Das Berliner Label Kuboraum Editions, Outlet für extravagante Brillen, Events und Musikveröffentlichungen, zeigt mit seiner zweiten Sound Residency-Compilation erneut ein feines Gespür für musikalische Grenzgänge. Monotonie kommt nie auf. Stattdessen entfaltet sich ein vielschichtiges Panorama individueller Ausdrucksformen zwischen Experiment und Pop.
Die südkoreanische Produzentin bela eröffnet alles mit hypnotischen Stimmexperimenten. Cosimo Damiano aus Rom knüpft daran mit modulierten Vocals und elektronischen Texturen an, bevor Marina Herlop die menschliche Stimme ein weiteres Mal zum faszinierenden Klangkörper formt. Trotz der stilistischen Vielfalt verbindet alle Tracks eine glamourös-düstere Grundstimmung, die sich wie ein roter Faden durch den Sampler zieht. Sie reicht vom Dream-Trap eines Significant Other bis zu Emiliano Maggis mit Tape-Echo verfremdetem Schlaflied »Fury«. Auch die Neuinterpretation des Titelstücks von Ziúrs Album Home – unter Mitwirkung der Cellistinnen Martina Bertoni und Sara Persico – wirkt gegenüber dem Original noch eindringlicher und schärfer konturiert.
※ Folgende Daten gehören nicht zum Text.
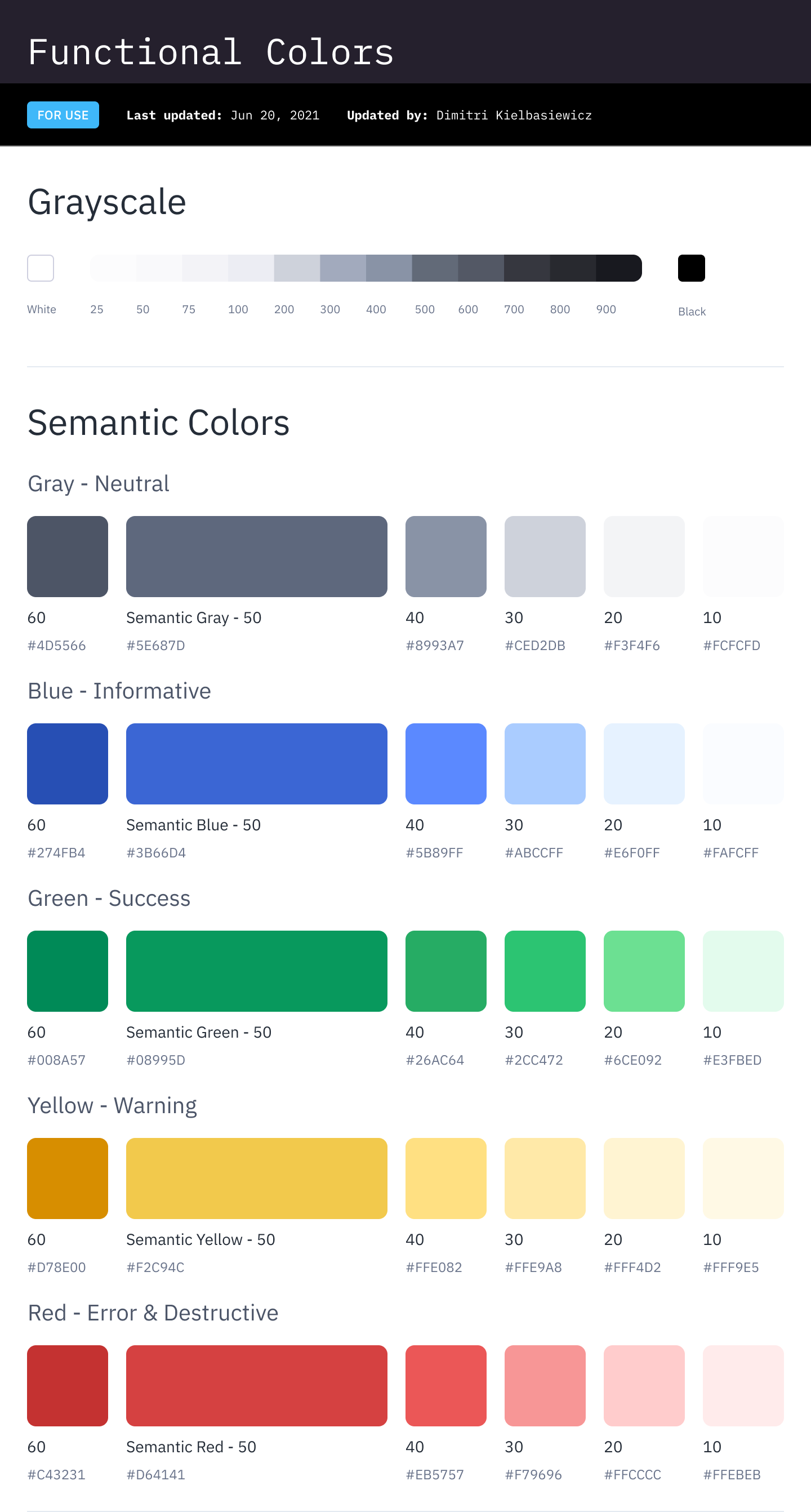The image size is (811, 1512).
Task: Select blue 40 swatch #5B89FF
Action: pyautogui.click(x=445, y=764)
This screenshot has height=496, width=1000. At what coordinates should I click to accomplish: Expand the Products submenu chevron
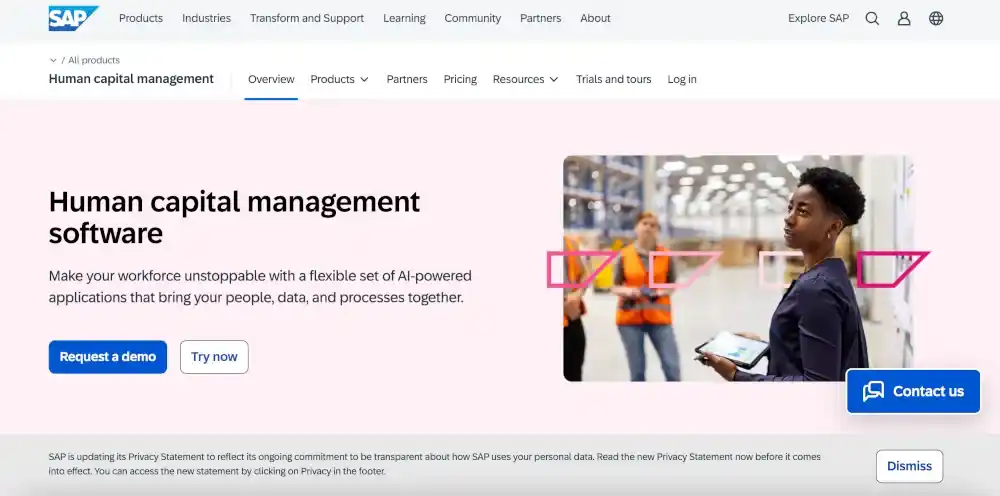tap(364, 80)
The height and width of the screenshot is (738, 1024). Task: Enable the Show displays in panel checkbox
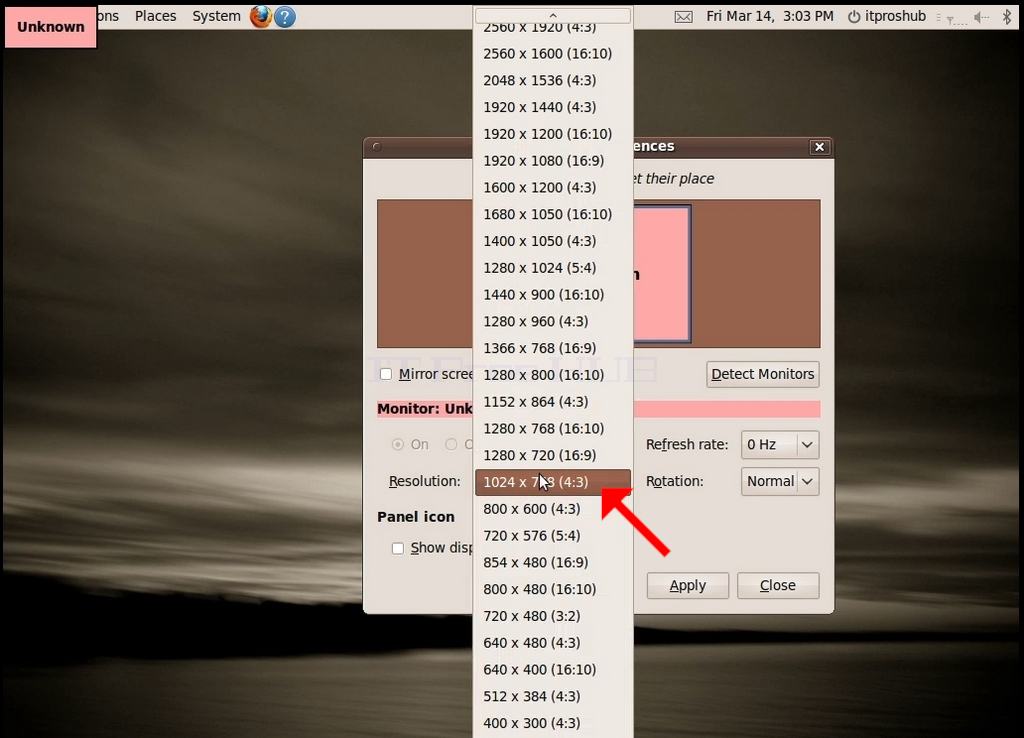[398, 548]
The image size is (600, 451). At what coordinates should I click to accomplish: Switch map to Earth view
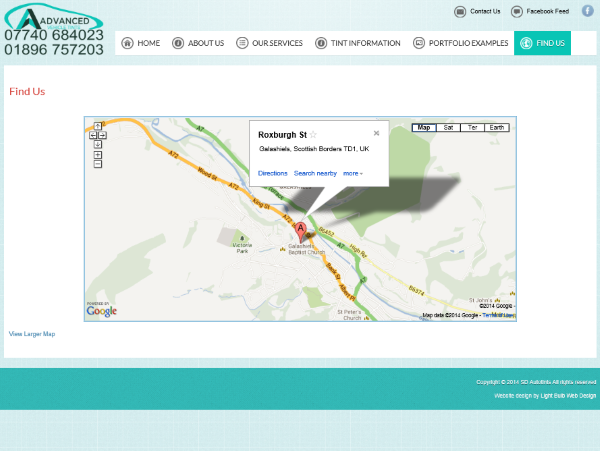click(x=497, y=128)
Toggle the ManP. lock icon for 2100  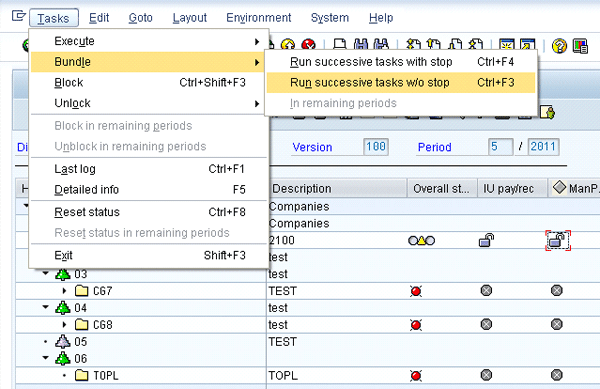(x=557, y=241)
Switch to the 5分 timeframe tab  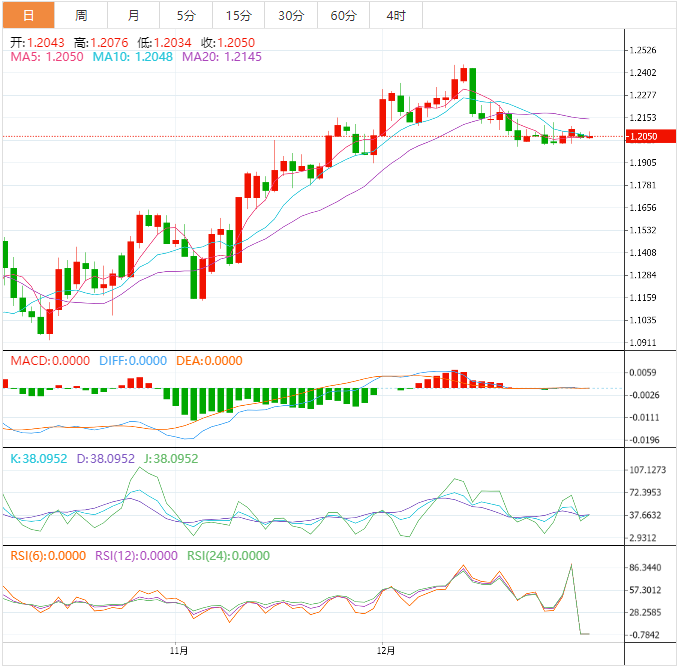coord(186,15)
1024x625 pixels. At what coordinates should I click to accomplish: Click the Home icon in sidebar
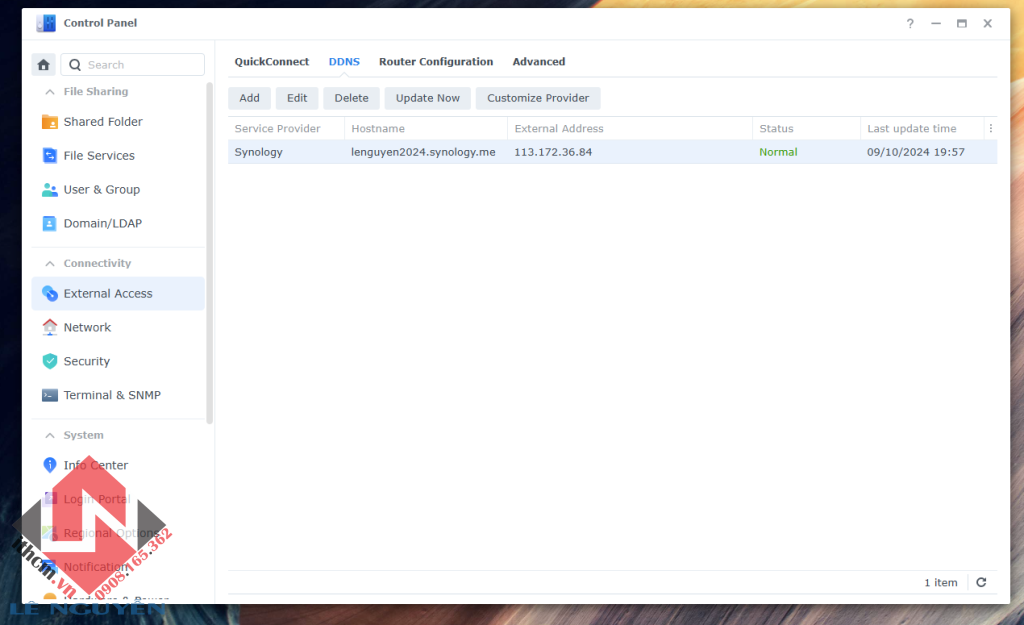(x=44, y=65)
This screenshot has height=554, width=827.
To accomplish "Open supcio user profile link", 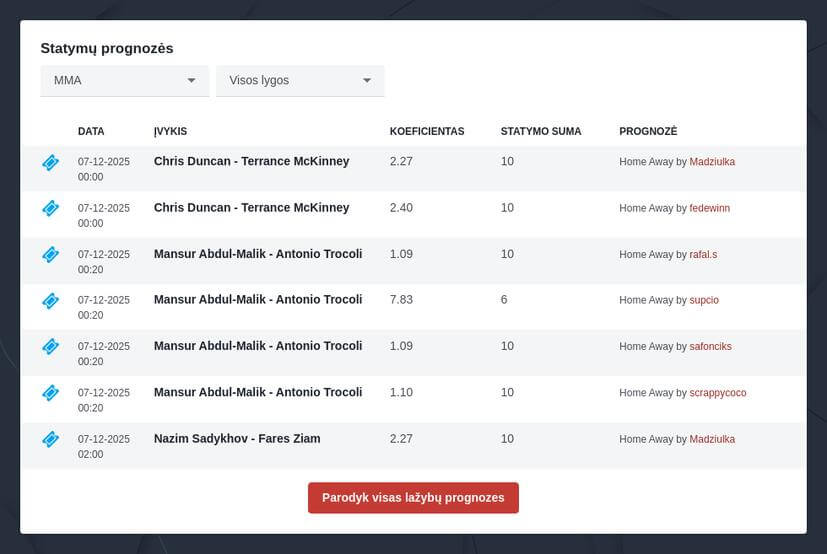I will coord(704,300).
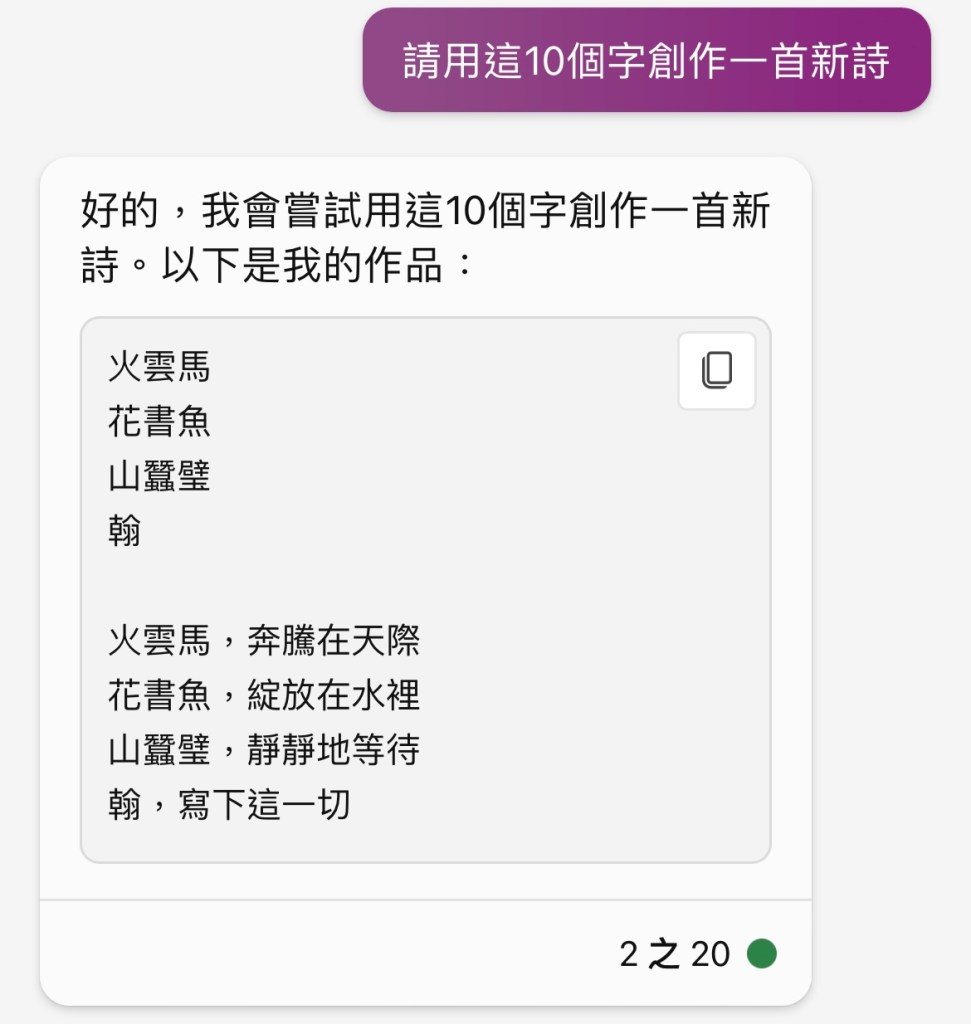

Romain Azzaro, Lord Spikeheart, Lucrecia Dalt & Alex Lázaro, Lee Gamble, Paul St. Hilaire oder Low Jack erweitern das Spektrum um weitere markante Positionen. Keiner von ihnen sucht die Nähe zu etablierten Stilkonventionen. Stattdessen gibt es 19 eigenständige Klangwelten, die konsequent experimentieren, ohne sich in Sperrigkeit zu verlieren.